The system of universal vouchers enacted by Republican lawmakers is going to cost Arizona taxpayers $900 million this coming school year — 60% more than what lawmakers put into the budget just a month ago.

In a memo to legislative budget staff, Christine Accurso, director of the Empowerment Scholarship Account program, said by the end of the next school year there will be about 100,000 students who will get state funds to attend private and parochial schools.

That compares with just around 58,000 who are now in the program — plus another 3,000 who already have submitted their applications.

Accurso says the state will need to come up with about $900 million to fund all those vouchers — about one dollar out of every eight now earmarked for public education. Just months ago, the Joint Legislative Budget Committee estimated vouchers would cost the state $552 million.

Superintendent of Public Instruction Tom Horne argued Wednesday there’s nothing to worry about because there’s no real cost to the state.

“The 39,000 additional students that are being projected for the next year are going to be educated someplace,” he said. “They’re either going to be educated in the public schools or their going to be educated in ESAs.”

Republicans like Horne have long argued the ESA program actually saves the state money when students leave traditional schools for private schools.

But that hasn’t been the case.

Even Horne’s own staffers acknowledged that three out of every four of the students who have applied for the new universal vouchers to date already were going to private schools — and on their parents’ dime. Now their tuition will be borne by taxpayers.

The fact that there has been a burst of parents seeking to shift the costs of their children’s private school tuition to the state should come as no surprise to lawmakers. They were warned earlier this year by their own budget staffers — before the new spending plan was adopted — that would happen.

“We expect that most of the growth in universal ESA participation will likely occur among private school and home school students,” said the report by the Joint Legislative Budget Committee. “They have already decided to opt out of the public school system and would be likely to receive a financial gain from ESA program participation.”

On Wednesday, informed of the new estimate, Hobbs echoed calls from her January State of the State address to repeal the universal voucher expansion.

“The school voucher program in its current form is not sustainable,” she said in a prepared statement.

“Legislative Republicans need to explain why they are forcing this runaway spending on Arizona taxpayers and making working families foot the bill for private school tuitions,” the governor said. “We need to bring an end to the wasteful school voucher spending that threatens to decimate our state’s finances.”

There was no immediate response from either Senate President Warren Petersen (R-Gilbert), or House Speaker Ben Toma (R-Peoria), about the ballooning costs of the universal voucher program that both supported.

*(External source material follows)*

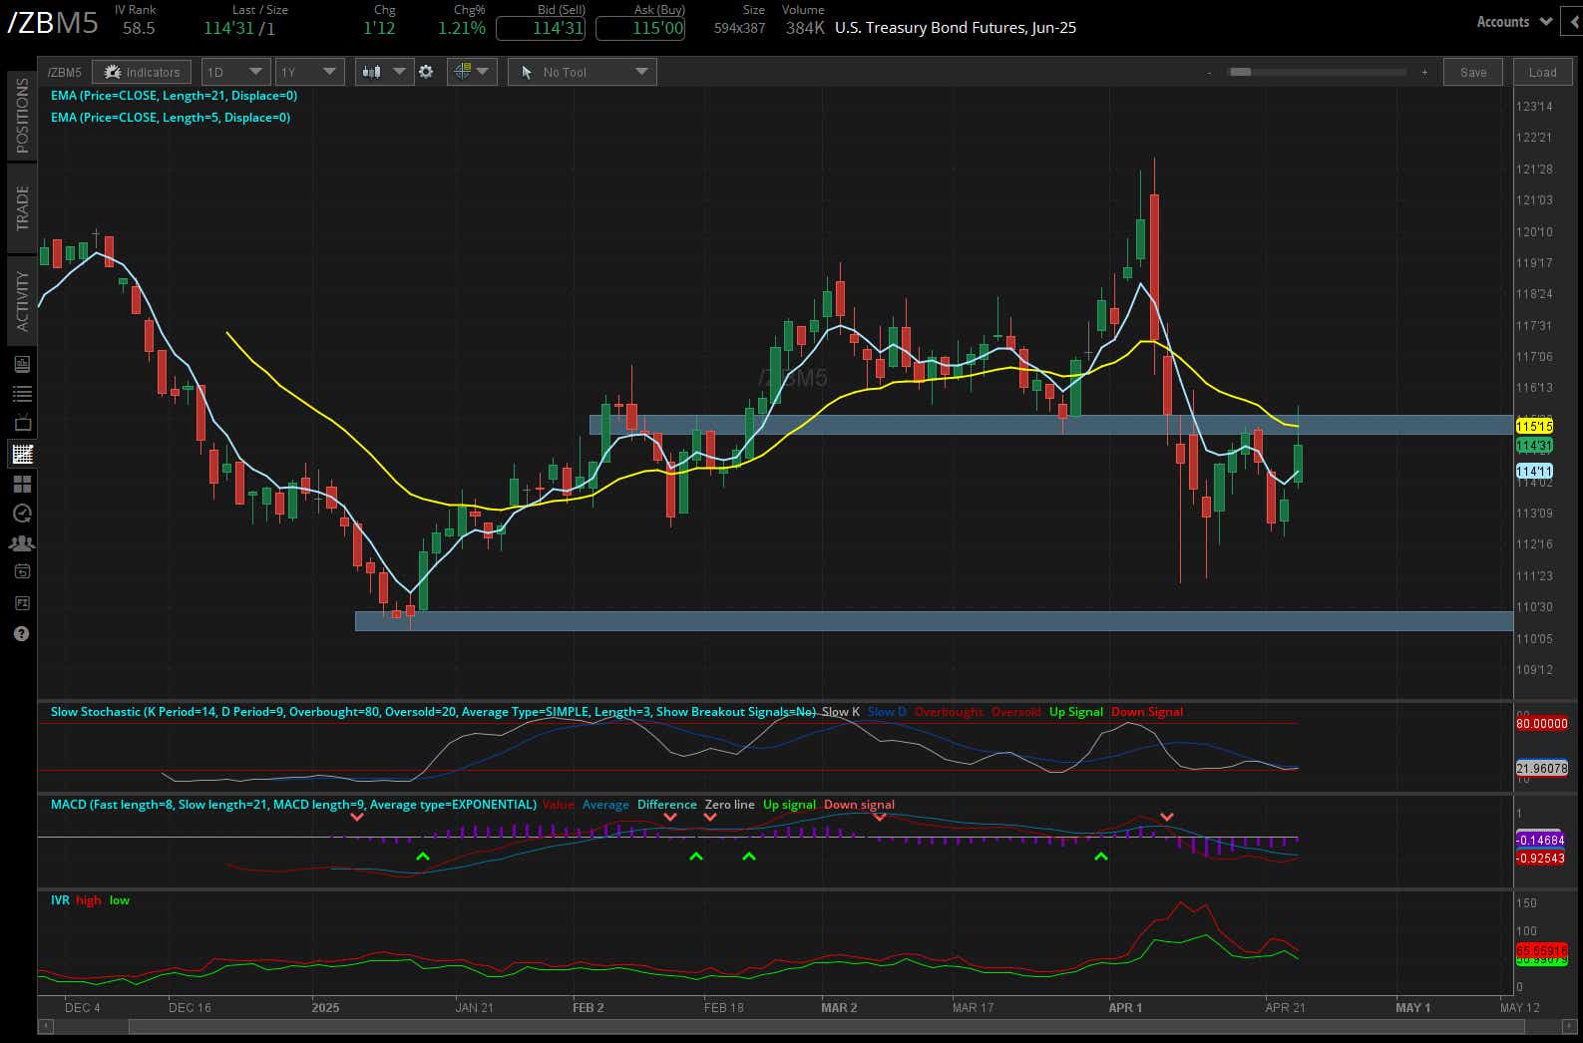The width and height of the screenshot is (1583, 1043).
Task: Switch to the Positions side tab
Action: (22, 115)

But several Republicans who support vouchers said they were not concerned about the price tag. In fact, Rep. Jacqueline Parker of Mesa said in a Twitter post that $900 million is “not enough yet,” calling it “a drop in the bucket to the other $7+ billion spent on the useless indoctrination camps that are ‘government schools.’”

And Rep. Cory McGarr of Marana said “this is an admission if given the choice parents will choose ESAs.”

But the memo may have energized Democrats who were unhappy about Hobbs giving in on the issue of universal vouchers during the budget talks. The state’s new $17.8 billion spending plan includes no adjustments to the program, not even a cap some Democrats pursued to slow its growth.

“I say let’s not forget our original fight and not give in this time,” said Sen. Catherine Miranda of Phoenix in her own Twitter post, “me included.”

She wants to raise the issue again when the Legislature reconvenes on June 12.